Involvement of FAK-mediated BMP-2/Smad pathway in mediating osteoblast adhesion and differentiation on nano-HA/chitosan composite coated titanium implant under diabetic conditions.

Chitosan (CS)-based hydroxyapatite (HA) composites have emerged as a novel strategy for promoting bone regeneration. Here nanophase HA/CS composite coated porous titanium implants (nCT) were fabricated and their biological behavior under diabetic conditions was investigated. We proposed that the focal adhesion kinase (FAK)-mediated BMP-2/Smad pathway played a role in mediating the promotive effect of nCTs on osteoblast adhesion and differentiation under diabetes-induced high reactive oxygen species (ROS) condition. To confirm the hypothesis, rat osteoblasts on bare titanium implants (Ti) and nCT were subjected to normal serum (NS), diabetic serum (DS), DS + NAC (a potent ROS inhibitor) and DS + cytochalasin D (an actin polymerization inhibitor).

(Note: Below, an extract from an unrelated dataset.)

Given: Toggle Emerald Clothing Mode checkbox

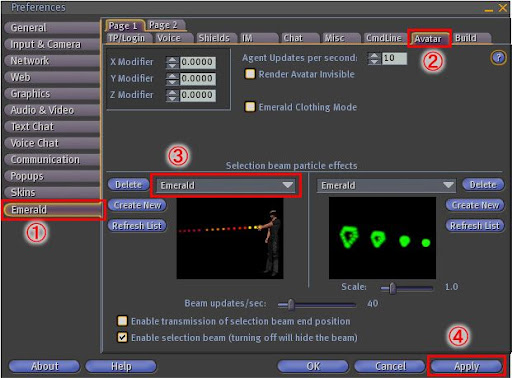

In vivo on diabetic sheep implanted with Ti or nCT showed that diabetes-induced ROS overproduction impaired osteoblast adhesion, evidenced by immunostaining of F-actin and vinculin and morphological observation through inhibition of FAK phosphorylation, which contributed to suppressed BMP-2-dependent Smad1/5/8 phosphorylation. nCT substrate reactivated the FAK-BMP-2/Smad pathway, thus reversing osteoblast dysfunction, which exerted a similar effect to NAC treatment on Ti. These effects were further confirmed by improved osteointegration within nCT in diabetic sheep, evidenced by micro-CT and histological examinations. Our study demonstrated that reactivation of the FAK-BMP-2/Smad pathway was involved in improving osteoblast adhesion and differentiation by nano-HA/CS composite coating, potentially directing biomaterial modification and biofunctionalization under diabetic conditions.